If django is used to power some international site like a newspaper then there is rarely need for sorting data based on sorting rules of language other than english. If you use it to power a site that hosts data in several languages then you have need to also display data in that language properly. Sorting based on English alphabet does not work correctly in that case cause letters missing from english alphabet (and there are MANY of those letters that exist in swedish, danish, german, not to mention estonian, russian etc. alphabets) are displayed in completely wrong places.

Again - most django sites will be probably using single language. But there are many cases that will benefit from this feature. Like e-commerce modules, that translate product names - they can benefit from it. Any site that allows language based naming or translating of their objects will benefit from this feature.

Change History (21)

comment:1 by Anssi Kääriäinen, 10 years ago

I agree that some solution to this is a good idea. There are some tickets that are close to this request, #14310 and #9682 come to mind. I didn't find a perfect duplicate so accepting this.

Custom lookups could offer a neat solution to this. You should be able to do: qs.alias(name_fi=Collate('name', 'fi')).order_by('name_fi'). Or, to use collated filtering, use qs.alias(name_fi=Collate('name', 'fi')).filter(name_fi__icontains='someval'). See #16187 for details. The patch in that ticket already offer all the machinery needed to do this, but there is still a lot of work before merge is possible.

While waiting for custom lookups maybe there should be some other way to achieve this.

comment:2 by Anssi Kääriäinen, 10 years ago

Triage Stage: UnreviewedAccepted

comment:3 by alan.kesselmann@…, 10 years ago

I think there is no duplicate to this, as this is relatively new thing. #14310 is similar cause it requests per query collation overrides but the #9682, which is marked as #14310's duplicate is another thing completely.

In my test (or investigation) case i created two postgresql databases. One with default en_US.utf8 collation and one with POSIX collation. Since one table can hold data which is in several languages you (in this case i) have to be able to add collation as a part of query.

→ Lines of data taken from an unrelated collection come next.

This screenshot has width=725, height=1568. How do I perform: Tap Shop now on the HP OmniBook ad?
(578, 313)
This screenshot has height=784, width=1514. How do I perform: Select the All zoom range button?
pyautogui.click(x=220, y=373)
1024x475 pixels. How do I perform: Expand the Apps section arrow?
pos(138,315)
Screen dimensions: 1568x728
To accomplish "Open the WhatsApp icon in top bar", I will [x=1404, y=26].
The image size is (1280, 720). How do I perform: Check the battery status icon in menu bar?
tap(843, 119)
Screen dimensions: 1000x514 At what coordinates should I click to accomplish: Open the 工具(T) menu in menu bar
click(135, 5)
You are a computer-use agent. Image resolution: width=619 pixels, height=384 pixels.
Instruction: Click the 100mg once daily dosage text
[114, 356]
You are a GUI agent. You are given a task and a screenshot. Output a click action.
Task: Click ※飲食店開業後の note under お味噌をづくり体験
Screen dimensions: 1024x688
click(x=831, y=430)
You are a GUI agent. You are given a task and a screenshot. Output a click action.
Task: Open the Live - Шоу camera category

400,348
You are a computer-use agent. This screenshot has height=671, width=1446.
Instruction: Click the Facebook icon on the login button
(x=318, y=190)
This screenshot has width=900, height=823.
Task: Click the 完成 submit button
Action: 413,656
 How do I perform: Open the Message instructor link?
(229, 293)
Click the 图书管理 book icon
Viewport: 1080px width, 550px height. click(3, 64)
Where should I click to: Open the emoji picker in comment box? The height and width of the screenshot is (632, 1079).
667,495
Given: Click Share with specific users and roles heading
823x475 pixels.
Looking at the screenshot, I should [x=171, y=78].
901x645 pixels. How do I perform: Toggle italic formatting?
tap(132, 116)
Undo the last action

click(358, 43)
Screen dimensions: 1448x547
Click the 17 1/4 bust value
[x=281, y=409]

Like this:

SELECT * FROM <tablename> ORDER BY <textcolum> COLLATE "<your_collation>", <integercolumn>
or
SELECT <textcolumn> COLLATE "<your_collation>" FROM <tablename> ORDER BY <textcolumn>

What this allows to achieve is that table of strings like:
id, name
1, älan
2, alan
3, õlan

will be sorted with query "SELECT * FROM table ORDEr BY name" to
2, alan
1, älan
3, õlan
with en_US.utf8 collation and to
2, alan
3, õlan
1, älan
with estonian alphabet based collation.

Your example, qs.alias(name_fi=Collate('name', 'fi')).order_by('name_fi') is the best i think (for my use-case anyway), as it pictures the core thing that i need - pair of column name ("name") and collation ("fi"). The Collate object seems like a good idea that might allow some more complex use cases too (http://www.postgresql.org/docs/9.1/static/collation.html lists several).

comment:4 by Anssi Kääriäinen, 10 years ago

I tried how hard this would be to implement using custom lookups. Turns out it was somewhat straightforward, see: https://github.com/akaariai/django/commit/76063881d79732cbb1942e9905fe4d51c0df09c1

The example works only on PostgreSQL 9.1 plus, and the test works only if collations fi_FI, en_GB and POSIX are available (I believe the last one is always there). Of course, adding in full multidb support would require more work so that the SQL would actually work on all databases.

comment:5 by alan.kesselmann@…, 10 years ago

Hmm i can see you have done loads of work in your custom lookups branch. Any idea which version those changes might end up in?

comment:6 by Anssi Kääriäinen, 9 years ago

Now that expressions are in, a Collate expression would be a very welcome addition to Django. It should work on all databases that support collations, not just on PostgreSQL.

comment:9 by Alan, 7 years ago

Owner: set to Alan
Status: newassigned

comment:10 by Simon Charette, 4 years ago

Now that order_by has proper expression support this is pretty straightforward to implement using an Expression of Func subclass.

I guess this ticket could be repurposed to allow a collation argument to be passed to OrderBy or introduce a backend agnostic Collate expression.

order_by(F('title').desc(collation='fr_FR')) or order_by(Collate('title', 'fr_FR').desc())

I think a Collate expression would make more sense since it could be used in lookups as well filter(title=Collate(Value(title), 'fr_FR')).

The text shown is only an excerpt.